§ What you will do
Pick every line out of the entries below that has the string "channel", and copy it.
(Data to examine Opens)
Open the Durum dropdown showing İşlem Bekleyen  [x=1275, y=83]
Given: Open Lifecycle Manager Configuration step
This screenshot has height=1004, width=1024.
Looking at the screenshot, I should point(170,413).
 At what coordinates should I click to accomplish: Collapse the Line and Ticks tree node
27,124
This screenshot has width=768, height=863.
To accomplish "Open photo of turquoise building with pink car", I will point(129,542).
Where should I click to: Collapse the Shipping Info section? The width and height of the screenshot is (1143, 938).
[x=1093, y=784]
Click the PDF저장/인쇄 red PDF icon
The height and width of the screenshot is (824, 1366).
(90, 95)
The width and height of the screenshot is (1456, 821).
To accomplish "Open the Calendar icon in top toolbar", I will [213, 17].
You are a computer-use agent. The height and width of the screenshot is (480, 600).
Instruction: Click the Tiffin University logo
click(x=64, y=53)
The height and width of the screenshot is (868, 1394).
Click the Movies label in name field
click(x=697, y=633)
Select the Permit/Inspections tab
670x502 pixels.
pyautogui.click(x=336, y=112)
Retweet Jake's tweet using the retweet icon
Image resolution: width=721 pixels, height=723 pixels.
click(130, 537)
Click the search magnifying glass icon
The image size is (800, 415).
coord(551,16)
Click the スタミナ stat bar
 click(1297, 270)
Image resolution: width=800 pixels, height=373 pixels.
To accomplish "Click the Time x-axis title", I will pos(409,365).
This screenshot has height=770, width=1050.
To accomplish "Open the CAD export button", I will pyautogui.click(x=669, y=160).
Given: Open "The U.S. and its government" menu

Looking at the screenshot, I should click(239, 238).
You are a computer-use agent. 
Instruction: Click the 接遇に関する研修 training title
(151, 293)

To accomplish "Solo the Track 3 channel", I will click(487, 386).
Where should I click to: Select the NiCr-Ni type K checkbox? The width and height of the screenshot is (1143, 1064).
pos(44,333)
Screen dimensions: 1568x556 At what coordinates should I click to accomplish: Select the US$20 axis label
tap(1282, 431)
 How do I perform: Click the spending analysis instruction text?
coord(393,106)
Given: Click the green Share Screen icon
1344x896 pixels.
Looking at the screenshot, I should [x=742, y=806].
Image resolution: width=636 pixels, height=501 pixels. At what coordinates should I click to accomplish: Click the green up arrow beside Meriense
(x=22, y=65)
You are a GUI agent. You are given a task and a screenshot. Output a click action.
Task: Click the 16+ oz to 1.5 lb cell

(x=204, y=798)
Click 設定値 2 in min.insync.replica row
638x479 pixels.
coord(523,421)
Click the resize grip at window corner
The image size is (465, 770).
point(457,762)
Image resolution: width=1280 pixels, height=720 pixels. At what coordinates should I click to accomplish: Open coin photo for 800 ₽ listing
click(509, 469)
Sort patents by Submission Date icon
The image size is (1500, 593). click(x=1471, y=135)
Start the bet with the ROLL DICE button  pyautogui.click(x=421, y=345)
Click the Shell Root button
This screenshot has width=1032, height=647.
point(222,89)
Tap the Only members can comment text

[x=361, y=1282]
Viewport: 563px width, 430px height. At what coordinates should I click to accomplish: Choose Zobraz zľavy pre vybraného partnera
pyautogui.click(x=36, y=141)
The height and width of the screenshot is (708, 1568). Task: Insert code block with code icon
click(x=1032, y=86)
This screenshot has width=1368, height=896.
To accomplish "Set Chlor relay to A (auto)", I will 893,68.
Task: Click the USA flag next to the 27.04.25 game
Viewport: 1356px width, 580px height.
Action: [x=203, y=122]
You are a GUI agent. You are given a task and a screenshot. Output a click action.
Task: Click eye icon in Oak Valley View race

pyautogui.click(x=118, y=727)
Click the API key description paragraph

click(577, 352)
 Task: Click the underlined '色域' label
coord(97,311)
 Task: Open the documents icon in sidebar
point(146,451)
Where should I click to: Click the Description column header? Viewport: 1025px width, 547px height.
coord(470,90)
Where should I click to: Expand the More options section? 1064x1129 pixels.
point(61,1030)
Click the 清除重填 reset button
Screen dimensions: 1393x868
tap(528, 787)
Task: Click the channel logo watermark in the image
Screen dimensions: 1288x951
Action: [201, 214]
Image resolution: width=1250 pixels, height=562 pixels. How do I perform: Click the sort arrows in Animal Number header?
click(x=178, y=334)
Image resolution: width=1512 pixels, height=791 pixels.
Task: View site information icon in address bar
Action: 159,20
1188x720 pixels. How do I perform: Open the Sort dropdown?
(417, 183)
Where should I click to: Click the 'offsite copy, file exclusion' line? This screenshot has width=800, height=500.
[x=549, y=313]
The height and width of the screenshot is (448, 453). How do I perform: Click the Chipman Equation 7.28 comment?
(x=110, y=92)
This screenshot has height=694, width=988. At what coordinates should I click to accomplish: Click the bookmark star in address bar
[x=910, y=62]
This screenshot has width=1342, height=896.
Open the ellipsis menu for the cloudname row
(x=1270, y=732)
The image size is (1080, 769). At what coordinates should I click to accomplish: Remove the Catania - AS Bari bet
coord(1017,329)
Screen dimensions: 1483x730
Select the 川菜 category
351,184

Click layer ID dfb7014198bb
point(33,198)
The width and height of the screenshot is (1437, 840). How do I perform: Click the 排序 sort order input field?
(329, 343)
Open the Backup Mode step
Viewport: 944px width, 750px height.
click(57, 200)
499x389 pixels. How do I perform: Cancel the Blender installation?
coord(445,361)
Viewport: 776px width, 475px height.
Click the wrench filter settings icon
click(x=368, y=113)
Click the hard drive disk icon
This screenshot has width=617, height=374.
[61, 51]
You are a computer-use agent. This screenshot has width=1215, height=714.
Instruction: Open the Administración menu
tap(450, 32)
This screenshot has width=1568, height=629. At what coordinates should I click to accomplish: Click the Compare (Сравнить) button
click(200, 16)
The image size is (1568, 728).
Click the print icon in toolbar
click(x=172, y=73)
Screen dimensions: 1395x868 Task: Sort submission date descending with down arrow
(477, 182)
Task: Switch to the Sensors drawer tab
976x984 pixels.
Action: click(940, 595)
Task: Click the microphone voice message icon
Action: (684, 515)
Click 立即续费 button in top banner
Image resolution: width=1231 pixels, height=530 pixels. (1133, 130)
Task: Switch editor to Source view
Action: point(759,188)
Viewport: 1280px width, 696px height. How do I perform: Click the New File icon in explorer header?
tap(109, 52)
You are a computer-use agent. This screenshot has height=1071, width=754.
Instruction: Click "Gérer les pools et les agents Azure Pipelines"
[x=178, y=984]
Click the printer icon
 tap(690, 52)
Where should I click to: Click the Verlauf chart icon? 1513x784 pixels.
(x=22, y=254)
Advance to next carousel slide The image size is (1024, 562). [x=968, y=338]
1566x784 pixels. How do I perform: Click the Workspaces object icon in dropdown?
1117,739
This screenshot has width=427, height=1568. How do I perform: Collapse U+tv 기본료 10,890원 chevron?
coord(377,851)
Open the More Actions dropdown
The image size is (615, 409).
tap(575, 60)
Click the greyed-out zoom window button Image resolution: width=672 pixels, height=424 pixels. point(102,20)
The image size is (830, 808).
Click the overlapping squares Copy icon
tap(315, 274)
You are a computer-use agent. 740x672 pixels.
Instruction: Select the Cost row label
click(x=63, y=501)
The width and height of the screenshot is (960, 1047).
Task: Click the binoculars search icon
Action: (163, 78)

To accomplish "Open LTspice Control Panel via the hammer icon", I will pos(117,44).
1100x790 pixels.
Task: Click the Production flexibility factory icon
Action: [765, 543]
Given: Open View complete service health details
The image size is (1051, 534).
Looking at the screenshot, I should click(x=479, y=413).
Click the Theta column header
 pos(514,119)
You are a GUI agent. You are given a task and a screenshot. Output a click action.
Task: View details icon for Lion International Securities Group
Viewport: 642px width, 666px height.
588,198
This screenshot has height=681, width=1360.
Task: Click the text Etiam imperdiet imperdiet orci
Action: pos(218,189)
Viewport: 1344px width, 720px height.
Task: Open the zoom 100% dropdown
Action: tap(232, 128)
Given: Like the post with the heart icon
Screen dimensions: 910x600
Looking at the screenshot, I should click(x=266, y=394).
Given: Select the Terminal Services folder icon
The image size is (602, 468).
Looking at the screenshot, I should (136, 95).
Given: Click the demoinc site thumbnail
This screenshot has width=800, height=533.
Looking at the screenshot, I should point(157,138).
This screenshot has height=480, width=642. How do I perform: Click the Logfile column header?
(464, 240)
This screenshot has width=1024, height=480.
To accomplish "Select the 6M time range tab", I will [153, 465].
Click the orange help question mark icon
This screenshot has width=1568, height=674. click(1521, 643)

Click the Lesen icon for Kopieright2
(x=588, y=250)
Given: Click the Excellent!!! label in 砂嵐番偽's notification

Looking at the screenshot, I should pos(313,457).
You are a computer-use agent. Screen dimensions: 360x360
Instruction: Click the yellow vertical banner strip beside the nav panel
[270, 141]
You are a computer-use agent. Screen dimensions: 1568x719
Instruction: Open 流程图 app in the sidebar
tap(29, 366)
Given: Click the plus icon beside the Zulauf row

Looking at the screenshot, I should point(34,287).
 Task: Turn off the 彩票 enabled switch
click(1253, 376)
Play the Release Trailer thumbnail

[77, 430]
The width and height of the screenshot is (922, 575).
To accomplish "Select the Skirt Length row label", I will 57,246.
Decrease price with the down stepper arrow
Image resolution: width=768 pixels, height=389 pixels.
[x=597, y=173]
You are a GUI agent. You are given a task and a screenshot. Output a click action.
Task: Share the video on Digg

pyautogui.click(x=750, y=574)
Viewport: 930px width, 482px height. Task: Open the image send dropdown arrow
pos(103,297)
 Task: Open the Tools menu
(Data to examine Closes)
§ Solution to the exercise
To accomplish "Solo the Track 3 channel", I will click(487, 386).
Task: Click the channel logo watermark in the image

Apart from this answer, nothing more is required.